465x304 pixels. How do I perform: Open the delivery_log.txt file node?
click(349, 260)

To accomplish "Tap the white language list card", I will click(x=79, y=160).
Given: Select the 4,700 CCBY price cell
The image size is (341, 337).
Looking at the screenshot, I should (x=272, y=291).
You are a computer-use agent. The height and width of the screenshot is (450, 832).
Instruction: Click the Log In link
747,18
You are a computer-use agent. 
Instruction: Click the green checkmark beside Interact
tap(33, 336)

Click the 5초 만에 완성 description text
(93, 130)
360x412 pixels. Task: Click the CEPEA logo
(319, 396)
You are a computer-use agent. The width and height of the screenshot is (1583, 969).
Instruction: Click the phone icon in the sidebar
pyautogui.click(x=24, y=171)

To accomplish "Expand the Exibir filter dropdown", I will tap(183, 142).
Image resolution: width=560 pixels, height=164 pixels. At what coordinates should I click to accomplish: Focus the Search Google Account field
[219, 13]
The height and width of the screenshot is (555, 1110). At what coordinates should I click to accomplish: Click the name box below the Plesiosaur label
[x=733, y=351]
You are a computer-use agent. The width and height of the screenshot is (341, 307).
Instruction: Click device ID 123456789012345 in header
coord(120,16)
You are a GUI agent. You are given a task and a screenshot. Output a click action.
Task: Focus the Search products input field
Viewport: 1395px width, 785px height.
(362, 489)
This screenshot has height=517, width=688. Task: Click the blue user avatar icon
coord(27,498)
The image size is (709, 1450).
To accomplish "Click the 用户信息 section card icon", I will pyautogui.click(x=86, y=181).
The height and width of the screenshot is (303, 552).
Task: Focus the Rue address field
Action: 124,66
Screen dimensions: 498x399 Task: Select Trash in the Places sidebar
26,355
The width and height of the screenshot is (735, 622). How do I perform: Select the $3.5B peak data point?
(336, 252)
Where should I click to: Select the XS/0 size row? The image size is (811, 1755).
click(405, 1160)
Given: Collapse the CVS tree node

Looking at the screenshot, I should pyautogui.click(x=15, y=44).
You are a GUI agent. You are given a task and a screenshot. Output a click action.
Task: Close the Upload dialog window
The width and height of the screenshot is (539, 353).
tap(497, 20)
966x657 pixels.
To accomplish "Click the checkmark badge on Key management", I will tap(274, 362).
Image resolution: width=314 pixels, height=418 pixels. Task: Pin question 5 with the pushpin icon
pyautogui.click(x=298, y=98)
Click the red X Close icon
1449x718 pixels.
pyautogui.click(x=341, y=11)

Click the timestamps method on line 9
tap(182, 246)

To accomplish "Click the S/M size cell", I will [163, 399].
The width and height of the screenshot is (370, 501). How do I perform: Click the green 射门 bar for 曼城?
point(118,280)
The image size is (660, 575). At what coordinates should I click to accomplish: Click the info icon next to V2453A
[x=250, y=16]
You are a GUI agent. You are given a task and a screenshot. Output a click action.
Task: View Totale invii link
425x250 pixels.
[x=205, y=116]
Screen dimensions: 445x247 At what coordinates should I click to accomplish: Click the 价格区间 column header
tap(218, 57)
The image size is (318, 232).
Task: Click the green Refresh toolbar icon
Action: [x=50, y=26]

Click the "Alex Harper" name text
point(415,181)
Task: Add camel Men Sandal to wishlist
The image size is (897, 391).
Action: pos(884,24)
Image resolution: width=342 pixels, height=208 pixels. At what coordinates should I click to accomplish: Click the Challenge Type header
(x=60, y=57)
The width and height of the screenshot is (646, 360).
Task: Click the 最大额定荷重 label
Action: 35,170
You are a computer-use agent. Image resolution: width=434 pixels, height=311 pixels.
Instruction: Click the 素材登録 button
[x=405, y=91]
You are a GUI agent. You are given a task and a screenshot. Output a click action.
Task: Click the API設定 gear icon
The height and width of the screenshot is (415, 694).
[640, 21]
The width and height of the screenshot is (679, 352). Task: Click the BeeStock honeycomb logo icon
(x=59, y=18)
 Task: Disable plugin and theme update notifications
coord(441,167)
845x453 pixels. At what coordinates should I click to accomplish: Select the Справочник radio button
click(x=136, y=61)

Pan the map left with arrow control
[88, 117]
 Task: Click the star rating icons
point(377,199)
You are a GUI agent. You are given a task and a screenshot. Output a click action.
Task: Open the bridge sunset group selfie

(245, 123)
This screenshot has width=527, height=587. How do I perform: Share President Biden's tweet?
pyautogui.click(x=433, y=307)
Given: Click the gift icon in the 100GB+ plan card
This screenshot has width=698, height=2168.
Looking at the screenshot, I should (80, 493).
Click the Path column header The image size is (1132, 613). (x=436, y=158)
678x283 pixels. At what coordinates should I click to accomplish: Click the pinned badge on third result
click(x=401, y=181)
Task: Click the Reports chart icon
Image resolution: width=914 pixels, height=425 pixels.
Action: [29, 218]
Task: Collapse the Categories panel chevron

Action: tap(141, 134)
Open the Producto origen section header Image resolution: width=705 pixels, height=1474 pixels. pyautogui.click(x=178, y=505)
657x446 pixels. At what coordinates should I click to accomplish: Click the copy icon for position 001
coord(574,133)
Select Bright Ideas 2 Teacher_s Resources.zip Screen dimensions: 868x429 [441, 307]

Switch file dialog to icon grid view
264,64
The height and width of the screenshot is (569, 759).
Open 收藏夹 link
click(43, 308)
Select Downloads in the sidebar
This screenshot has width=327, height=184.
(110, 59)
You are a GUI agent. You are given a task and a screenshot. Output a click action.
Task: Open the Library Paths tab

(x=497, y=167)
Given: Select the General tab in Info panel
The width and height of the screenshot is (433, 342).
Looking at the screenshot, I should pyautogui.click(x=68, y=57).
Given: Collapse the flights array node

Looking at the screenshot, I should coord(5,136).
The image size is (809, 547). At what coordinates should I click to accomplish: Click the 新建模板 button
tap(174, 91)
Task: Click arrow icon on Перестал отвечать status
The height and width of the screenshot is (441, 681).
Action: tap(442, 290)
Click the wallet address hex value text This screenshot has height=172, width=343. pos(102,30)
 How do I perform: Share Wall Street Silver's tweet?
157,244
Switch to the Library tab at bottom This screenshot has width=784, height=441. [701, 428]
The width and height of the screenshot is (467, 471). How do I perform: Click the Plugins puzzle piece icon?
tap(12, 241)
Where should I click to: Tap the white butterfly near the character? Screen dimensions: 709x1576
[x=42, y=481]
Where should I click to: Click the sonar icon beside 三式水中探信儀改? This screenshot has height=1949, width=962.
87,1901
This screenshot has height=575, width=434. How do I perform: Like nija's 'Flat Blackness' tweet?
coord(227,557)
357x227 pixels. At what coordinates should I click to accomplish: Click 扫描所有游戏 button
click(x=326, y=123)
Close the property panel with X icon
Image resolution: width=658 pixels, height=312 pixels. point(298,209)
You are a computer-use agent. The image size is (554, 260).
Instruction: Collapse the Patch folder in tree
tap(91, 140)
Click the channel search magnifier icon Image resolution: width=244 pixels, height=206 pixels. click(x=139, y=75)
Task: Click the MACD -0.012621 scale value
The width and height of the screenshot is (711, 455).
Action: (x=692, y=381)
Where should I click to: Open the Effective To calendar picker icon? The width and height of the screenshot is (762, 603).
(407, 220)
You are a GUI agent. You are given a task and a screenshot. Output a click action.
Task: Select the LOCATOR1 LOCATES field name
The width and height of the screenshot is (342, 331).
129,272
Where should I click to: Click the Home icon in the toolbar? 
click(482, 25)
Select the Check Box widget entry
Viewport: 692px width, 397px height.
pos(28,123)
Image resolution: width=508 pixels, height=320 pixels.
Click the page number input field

### ASSIGNED TASK
Taking the line with "The image size is (660, 575)." as the first and the line with "Click the Path" as the last, retype that stretch of the data above exactly, with no other lines.

### EXERCISE SOLUTION
The image size is (660, 575). At what coordinates should I click to accomplish: Click the info icon next to V2453A
[x=250, y=16]
You are a GUI agent. You are given a task and a screenshot. Output a click action.
Task: View Totale invii link
425x250 pixels.
[x=205, y=116]
Screen dimensions: 445x247 At what coordinates should I click to accomplish: Click the 价格区间 column header
tap(218, 57)
The image size is (318, 232).
Task: Click the green Refresh toolbar icon
Action: [x=50, y=26]

Click the "Alex Harper" name text
point(415,181)
Task: Add camel Men Sandal to wishlist
The image size is (897, 391).
Action: pos(884,24)
Image resolution: width=342 pixels, height=208 pixels. At what coordinates should I click to accomplish: Click the Challenge Type header
(x=60, y=57)
The width and height of the screenshot is (646, 360).
Task: Click the 最大额定荷重 label
Action: 35,170
You are a computer-use agent. Image resolution: width=434 pixels, height=311 pixels.
Instruction: Click the 素材登録 button
[x=405, y=91]
You are a GUI agent. You are given a task and a screenshot. Output a click action.
Task: Click the API設定 gear icon
The height and width of the screenshot is (415, 694).
[640, 21]
The width and height of the screenshot is (679, 352). Task: Click the BeeStock honeycomb logo icon
(x=59, y=18)
 Task: Disable plugin and theme update notifications
coord(441,167)
845x453 pixels. At what coordinates should I click to accomplish: Select the Справочник radio button
click(x=136, y=61)

Pan the map left with arrow control
[88, 117]
 Task: Click the star rating icons
point(377,199)
You are a GUI agent. You are given a task and a screenshot. Output a click action.
Task: Open the bridge sunset group selfie

(245, 123)
This screenshot has width=527, height=587. How do I perform: Share President Biden's tweet?
pyautogui.click(x=433, y=307)
Given: Click the gift icon in the 100GB+ plan card
This screenshot has width=698, height=2168.
Looking at the screenshot, I should (80, 493).
Click the Path column header The image size is (1132, 613). (x=436, y=158)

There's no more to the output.